*WORK INSTRUCTION*.
Using the records below, find every line that includes "scroll" and copy it.

*RECORDS SUPPLIED*.
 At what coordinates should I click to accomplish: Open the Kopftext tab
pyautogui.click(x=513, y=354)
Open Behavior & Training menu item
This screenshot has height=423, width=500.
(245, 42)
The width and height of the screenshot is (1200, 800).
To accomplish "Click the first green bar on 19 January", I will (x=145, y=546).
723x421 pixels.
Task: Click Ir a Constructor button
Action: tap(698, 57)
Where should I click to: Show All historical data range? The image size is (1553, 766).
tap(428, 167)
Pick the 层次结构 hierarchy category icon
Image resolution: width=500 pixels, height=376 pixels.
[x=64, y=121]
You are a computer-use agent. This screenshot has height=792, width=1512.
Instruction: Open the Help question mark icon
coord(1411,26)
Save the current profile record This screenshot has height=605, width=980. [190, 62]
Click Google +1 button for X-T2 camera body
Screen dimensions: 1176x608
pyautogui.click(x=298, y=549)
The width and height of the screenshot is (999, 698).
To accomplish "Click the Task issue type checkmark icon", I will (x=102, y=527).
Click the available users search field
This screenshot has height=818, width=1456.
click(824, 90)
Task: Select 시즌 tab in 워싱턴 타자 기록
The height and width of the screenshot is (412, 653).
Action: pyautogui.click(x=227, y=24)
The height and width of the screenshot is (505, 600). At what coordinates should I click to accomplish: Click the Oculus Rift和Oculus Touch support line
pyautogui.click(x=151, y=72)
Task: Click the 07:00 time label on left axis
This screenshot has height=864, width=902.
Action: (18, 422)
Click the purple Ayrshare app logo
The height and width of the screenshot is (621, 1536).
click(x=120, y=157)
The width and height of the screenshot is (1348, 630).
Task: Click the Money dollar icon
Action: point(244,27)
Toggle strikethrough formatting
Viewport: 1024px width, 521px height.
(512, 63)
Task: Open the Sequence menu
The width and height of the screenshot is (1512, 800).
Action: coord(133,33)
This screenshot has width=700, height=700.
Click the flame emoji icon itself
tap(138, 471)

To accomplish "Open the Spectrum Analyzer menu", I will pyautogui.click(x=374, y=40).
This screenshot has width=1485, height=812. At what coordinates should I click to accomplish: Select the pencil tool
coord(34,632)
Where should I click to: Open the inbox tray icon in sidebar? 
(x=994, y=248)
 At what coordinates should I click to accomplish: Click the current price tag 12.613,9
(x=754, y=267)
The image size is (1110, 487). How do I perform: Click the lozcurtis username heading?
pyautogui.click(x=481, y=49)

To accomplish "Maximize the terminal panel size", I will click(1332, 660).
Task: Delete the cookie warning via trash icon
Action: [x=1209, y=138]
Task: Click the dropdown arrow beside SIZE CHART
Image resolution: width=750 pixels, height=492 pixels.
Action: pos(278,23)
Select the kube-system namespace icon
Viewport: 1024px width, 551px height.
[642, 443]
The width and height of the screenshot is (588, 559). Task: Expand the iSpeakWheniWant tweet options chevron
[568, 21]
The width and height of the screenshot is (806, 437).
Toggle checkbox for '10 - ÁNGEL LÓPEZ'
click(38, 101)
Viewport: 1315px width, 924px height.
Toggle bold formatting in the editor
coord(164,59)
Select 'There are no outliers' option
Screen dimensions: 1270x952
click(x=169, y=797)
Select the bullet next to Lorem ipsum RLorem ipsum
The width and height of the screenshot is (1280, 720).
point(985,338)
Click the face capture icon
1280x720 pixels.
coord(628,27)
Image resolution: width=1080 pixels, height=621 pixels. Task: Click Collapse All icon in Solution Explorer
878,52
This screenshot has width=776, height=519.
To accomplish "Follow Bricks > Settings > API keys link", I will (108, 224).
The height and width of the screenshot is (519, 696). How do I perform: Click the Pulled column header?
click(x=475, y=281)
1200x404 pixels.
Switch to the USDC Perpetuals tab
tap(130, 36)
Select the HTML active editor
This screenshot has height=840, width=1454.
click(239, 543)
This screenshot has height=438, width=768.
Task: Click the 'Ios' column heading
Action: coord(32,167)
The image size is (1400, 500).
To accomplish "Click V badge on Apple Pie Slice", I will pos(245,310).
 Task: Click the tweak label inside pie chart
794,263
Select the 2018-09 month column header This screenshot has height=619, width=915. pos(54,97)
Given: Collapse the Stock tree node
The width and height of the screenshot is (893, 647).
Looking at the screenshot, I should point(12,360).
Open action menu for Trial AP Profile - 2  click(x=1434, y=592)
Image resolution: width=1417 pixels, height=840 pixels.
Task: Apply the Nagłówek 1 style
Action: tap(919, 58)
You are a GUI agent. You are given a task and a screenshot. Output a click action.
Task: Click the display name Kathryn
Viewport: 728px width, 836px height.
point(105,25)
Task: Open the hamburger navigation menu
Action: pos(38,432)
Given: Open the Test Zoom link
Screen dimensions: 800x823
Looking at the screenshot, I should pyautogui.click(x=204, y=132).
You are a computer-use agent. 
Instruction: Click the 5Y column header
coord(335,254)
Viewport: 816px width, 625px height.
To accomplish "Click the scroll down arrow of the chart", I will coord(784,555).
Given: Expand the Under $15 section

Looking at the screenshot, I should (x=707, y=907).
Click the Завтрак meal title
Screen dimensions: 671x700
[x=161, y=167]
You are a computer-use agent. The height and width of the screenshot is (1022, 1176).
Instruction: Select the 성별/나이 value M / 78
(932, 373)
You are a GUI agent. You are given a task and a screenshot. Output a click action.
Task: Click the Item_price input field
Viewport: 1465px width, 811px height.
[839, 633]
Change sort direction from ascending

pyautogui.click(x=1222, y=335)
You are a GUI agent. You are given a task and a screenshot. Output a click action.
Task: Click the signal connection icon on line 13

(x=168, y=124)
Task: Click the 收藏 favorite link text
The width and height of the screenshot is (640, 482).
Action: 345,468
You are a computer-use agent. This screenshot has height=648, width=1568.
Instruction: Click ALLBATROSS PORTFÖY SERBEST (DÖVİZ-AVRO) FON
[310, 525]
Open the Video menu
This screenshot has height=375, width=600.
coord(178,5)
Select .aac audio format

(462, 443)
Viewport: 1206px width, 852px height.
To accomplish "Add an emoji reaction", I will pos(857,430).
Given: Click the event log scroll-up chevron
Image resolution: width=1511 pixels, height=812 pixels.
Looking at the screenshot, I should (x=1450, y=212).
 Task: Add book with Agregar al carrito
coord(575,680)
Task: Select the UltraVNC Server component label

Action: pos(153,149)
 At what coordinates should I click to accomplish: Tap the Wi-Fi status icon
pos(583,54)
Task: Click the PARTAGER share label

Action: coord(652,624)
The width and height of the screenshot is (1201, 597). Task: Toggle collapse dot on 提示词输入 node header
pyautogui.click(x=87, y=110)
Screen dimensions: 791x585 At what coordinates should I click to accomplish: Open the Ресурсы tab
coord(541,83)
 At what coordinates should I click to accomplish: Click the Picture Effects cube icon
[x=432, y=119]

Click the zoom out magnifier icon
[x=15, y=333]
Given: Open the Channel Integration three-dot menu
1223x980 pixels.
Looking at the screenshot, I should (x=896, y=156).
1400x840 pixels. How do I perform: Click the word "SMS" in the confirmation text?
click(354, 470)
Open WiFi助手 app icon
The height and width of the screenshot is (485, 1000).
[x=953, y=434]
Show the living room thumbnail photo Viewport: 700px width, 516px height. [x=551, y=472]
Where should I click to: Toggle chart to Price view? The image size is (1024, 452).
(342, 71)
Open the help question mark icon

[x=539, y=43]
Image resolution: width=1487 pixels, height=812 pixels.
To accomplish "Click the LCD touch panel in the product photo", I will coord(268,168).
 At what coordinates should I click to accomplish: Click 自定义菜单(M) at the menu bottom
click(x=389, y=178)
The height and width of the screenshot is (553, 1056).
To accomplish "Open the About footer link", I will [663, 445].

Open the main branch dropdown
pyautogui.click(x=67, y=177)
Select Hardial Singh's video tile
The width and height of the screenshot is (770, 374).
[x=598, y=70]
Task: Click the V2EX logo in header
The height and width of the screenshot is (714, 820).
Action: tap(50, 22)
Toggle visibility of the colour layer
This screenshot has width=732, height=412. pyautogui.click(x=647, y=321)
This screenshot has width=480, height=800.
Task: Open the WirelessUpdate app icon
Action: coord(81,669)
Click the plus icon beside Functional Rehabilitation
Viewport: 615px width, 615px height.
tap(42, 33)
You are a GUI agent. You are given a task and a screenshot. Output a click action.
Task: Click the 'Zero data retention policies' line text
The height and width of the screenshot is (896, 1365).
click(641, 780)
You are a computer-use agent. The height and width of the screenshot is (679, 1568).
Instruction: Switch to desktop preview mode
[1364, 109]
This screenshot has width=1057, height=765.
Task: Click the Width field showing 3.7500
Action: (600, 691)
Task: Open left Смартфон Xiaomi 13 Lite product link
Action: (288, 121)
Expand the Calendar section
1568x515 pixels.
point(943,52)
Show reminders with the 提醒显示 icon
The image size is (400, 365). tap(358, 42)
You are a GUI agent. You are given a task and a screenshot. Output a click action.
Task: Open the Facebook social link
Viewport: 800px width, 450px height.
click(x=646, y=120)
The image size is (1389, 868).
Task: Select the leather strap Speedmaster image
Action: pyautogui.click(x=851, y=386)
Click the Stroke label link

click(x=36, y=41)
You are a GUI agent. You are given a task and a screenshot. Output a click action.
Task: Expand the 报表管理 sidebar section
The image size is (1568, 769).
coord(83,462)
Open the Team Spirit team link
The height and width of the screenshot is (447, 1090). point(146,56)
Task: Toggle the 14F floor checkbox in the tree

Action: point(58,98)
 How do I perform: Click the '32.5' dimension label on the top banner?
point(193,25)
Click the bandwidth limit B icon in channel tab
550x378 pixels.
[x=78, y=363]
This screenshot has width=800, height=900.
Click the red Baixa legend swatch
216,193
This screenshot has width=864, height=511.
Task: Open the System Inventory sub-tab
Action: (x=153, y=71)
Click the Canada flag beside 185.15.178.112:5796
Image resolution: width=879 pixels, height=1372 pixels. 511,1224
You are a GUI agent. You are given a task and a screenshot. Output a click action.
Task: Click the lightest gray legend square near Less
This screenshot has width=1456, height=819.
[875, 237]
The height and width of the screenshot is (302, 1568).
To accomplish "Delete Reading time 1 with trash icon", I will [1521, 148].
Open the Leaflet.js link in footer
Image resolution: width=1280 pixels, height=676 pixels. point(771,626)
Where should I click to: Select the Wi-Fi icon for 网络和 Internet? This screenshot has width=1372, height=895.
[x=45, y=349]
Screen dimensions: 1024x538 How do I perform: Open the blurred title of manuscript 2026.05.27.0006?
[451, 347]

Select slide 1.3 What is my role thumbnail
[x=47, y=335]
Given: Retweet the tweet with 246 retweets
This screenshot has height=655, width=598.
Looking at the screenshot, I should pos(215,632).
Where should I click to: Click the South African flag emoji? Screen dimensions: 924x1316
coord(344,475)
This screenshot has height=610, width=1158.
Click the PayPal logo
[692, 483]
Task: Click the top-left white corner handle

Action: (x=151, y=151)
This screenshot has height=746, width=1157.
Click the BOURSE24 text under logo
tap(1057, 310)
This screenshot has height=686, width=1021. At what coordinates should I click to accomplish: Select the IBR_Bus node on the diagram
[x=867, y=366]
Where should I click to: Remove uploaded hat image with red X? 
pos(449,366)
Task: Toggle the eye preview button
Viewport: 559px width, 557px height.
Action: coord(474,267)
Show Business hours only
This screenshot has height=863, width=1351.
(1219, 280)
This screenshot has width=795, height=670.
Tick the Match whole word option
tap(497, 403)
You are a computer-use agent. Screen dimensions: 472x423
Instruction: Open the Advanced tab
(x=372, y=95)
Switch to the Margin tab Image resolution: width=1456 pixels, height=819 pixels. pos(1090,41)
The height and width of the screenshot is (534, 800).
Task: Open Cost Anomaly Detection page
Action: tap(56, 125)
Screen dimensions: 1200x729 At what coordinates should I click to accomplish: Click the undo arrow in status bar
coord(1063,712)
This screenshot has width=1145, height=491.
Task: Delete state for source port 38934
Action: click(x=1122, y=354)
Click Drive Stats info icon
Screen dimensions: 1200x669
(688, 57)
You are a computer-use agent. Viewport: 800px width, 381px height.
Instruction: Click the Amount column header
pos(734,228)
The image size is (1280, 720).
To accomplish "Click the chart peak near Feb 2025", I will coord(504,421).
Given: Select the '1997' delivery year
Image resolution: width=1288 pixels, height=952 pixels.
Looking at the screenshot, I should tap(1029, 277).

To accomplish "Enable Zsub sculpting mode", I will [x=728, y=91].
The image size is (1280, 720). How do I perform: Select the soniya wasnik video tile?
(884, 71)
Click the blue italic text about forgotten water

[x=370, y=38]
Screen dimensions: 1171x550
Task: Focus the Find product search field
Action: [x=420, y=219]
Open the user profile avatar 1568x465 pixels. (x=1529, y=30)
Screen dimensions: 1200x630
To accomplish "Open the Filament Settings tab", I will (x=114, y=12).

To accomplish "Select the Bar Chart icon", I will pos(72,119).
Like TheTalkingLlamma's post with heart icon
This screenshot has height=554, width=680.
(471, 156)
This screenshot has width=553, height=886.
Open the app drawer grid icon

*RESULT FOR THIS TASK*.
To accomplish "Click the scroll down arrow of the chart", I will coord(784,555).
Given: Click the event log scroll-up chevron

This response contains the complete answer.